## Extracted entries:

++++++++++

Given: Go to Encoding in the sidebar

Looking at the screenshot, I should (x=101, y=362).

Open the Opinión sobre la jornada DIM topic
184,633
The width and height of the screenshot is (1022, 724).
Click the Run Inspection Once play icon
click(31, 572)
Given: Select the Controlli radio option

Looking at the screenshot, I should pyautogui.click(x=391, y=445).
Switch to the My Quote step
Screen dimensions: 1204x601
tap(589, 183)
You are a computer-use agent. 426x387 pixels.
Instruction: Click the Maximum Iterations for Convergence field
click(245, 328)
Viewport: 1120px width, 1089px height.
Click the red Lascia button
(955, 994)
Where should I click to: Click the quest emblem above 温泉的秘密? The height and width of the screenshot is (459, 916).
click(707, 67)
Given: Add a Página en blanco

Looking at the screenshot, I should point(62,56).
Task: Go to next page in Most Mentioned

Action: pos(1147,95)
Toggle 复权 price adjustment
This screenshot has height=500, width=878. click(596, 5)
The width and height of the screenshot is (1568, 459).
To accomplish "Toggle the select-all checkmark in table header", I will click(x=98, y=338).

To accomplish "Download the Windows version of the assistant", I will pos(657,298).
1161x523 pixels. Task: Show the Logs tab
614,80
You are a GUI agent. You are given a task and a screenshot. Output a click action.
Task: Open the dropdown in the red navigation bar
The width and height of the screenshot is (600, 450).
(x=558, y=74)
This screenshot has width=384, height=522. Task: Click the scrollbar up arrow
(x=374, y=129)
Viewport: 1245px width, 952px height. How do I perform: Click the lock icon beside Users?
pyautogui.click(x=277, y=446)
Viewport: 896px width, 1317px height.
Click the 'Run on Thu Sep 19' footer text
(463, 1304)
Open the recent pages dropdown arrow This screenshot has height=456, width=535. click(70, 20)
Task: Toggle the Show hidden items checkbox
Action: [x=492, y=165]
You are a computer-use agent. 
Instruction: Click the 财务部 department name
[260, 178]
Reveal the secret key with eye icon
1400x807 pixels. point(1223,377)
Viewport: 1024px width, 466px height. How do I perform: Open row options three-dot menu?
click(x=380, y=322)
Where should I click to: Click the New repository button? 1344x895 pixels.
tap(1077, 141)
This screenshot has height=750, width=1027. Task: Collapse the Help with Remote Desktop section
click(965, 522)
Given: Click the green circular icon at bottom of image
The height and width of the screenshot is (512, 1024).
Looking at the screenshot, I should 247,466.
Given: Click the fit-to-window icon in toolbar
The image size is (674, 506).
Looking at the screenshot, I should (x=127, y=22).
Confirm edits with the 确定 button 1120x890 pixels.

++++++++++

## Directions for this task:
All of the material is to be given again exactly.

## Response to this exercise:
Given: Go to Encoding in the sidebar

Looking at the screenshot, I should (x=101, y=362).

Open the Opinión sobre la jornada DIM topic
184,633
The width and height of the screenshot is (1022, 724).
Click the Run Inspection Once play icon
click(31, 572)
Given: Select the Controlli radio option

Looking at the screenshot, I should pyautogui.click(x=391, y=445).
Switch to the My Quote step
Screen dimensions: 1204x601
tap(589, 183)
You are a computer-use agent. 426x387 pixels.
Instruction: Click the Maximum Iterations for Convergence field
click(245, 328)
Viewport: 1120px width, 1089px height.
Click the red Lascia button
(955, 994)
Where should I click to: Click the quest emblem above 温泉的秘密? The height and width of the screenshot is (459, 916).
click(707, 67)
Given: Add a Página en blanco

Looking at the screenshot, I should point(62,56).
Task: Go to next page in Most Mentioned

Action: pos(1147,95)
Toggle 复权 price adjustment
This screenshot has height=500, width=878. click(596, 5)
The width and height of the screenshot is (1568, 459).
To accomplish "Toggle the select-all checkmark in table header", I will click(x=98, y=338).

To accomplish "Download the Windows version of the assistant", I will pos(657,298).
1161x523 pixels. Task: Show the Logs tab
614,80
You are a GUI agent. You are given a task and a screenshot. Output a click action.
Task: Open the dropdown in the red navigation bar
The width and height of the screenshot is (600, 450).
(x=558, y=74)
This screenshot has width=384, height=522. Task: Click the scrollbar up arrow
(x=374, y=129)
Viewport: 1245px width, 952px height. How do I perform: Click the lock icon beside Users?
pyautogui.click(x=277, y=446)
Viewport: 896px width, 1317px height.
Click the 'Run on Thu Sep 19' footer text
(463, 1304)
Open the recent pages dropdown arrow This screenshot has height=456, width=535. click(70, 20)
Task: Toggle the Show hidden items checkbox
Action: [x=492, y=165]
You are a computer-use agent. 
Instruction: Click the 财务部 department name
[260, 178]
Reveal the secret key with eye icon
1400x807 pixels. point(1223,377)
Viewport: 1024px width, 466px height. How do I perform: Open row options three-dot menu?
click(x=380, y=322)
Where should I click to: Click the New repository button? 1344x895 pixels.
tap(1077, 141)
This screenshot has height=750, width=1027. Task: Collapse the Help with Remote Desktop section
click(965, 522)
Given: Click the green circular icon at bottom of image
The height and width of the screenshot is (512, 1024).
Looking at the screenshot, I should 247,466.
Given: Click the fit-to-window icon in toolbar
The image size is (674, 506).
Looking at the screenshot, I should (x=127, y=22).
Confirm edits with the 确定 button 1120x890 pixels.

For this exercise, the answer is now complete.